---------- Extract provided ----------

Blacks and gays: the unexpected divide.
Under most circumstances none of these antigay tirades, or others like them, would make headlines. But because in each instance the critics are African-American, the incidents suddenly seem more astonishing. The underlying message behind such attacks -- that gays are unfairly comparing their struggle for civil rights with that of blacks -- creates an impression of competing minority groups. It is, say some black gay men and lesbians, a false impression. "It shouldn't surprise people," says playwright Brian Freeman, who is on tour performing Civil Sex. The play, inspired by Bayard Rustin, a gay black man credited with organizing the 1963 civil rights march in Washington, D.C., speaks to the black gay experience. "There are a whole gang of black conservatives out there," he says. As for Alveda King, he adds, "She's the LaToya Jackson of the King family."
Some African-Americans say comparing the black and gay civil rights struggles somehow taints or belittles the black struggle. But Mark Johnson, communications director for the National Gay and Lesbian Task Force, believes blacks should feel honored if gays want to pattern their movement after the 1960s civil rights movement. "[The black] community has written the book," says Johnson, who is black. "Why wouldn't that get to be a textbook for others? For people to say `This is ours; it's demeaning our struggle to adapt it' is a little shortsighted. What's really being said there, whether they're saying it or not, is a tribute to the black community. It's more a fraternal issue than a fractious issue."
Still, the attacks play on a recurrent fear among some minorities. "On some level we really do believe that equality and justice are matters of choices," says Phill Wilson, founder of the National Black Gay and Lesbian Leadership Forum. "We don't believe it's possible for all of us to be treated fairly. What black people see is if gays and lesbians use the language of the civil rights movement to fight for their civil lights at the same time that our civil rights are being eroded, there is a connection between one group ascending and the other being attacked. That's a myth."
There's also a religious component to some of the antipathy, one example of which are the Winanses, who made a publicity splash with their song "Not Natural." Among the forums the sisters have won for themselves have been two appearances on the Black Entertainment Television cable network. Keith Boykin, executive director of the National Black Gay and Lesbian Leadership Forum, criticized the network for giving the sisters "not one but two televised opportunities to spew out their bigotry." Boykin appeared on one of the BET shows as a counterpoint to the sisters' argument.

----------

What is being asked => In the piece on Blacks and gays, what role in the 1963 civil rights march in Washington, D.C. is credited to Bayard Rustin?

---------- Information given ----------

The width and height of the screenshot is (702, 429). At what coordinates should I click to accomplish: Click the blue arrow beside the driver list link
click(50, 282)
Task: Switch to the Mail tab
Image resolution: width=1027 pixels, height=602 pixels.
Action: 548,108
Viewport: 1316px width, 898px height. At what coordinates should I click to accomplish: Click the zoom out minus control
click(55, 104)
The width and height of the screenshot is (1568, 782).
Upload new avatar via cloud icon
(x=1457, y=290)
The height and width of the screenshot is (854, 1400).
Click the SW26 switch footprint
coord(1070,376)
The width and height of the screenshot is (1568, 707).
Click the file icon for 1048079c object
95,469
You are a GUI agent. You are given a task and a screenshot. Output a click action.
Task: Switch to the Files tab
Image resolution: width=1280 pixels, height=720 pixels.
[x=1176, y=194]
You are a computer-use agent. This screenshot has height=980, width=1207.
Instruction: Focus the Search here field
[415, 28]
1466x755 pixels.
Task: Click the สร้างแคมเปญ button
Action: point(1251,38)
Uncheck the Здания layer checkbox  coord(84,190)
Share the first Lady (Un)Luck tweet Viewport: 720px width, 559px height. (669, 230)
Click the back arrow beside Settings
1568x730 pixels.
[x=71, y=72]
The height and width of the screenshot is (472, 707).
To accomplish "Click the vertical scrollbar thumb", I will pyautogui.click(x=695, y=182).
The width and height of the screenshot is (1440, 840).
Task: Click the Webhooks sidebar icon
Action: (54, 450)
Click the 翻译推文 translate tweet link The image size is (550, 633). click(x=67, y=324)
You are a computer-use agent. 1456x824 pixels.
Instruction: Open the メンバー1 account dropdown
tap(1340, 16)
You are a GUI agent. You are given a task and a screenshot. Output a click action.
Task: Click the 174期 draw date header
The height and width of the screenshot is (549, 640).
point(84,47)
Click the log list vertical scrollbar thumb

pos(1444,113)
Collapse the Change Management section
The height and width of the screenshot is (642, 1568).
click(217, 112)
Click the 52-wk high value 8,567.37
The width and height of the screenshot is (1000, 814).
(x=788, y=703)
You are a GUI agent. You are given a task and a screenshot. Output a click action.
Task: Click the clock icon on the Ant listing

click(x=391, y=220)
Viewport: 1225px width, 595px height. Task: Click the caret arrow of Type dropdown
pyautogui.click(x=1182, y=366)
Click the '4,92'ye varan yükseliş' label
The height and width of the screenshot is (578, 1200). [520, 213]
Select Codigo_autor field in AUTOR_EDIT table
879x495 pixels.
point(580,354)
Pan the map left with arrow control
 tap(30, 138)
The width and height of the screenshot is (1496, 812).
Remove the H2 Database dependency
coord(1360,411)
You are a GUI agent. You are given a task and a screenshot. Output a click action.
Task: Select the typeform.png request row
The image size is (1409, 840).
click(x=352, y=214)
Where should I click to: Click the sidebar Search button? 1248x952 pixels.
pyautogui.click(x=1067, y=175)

----------

Solution to this problem => He is credited with organizing it.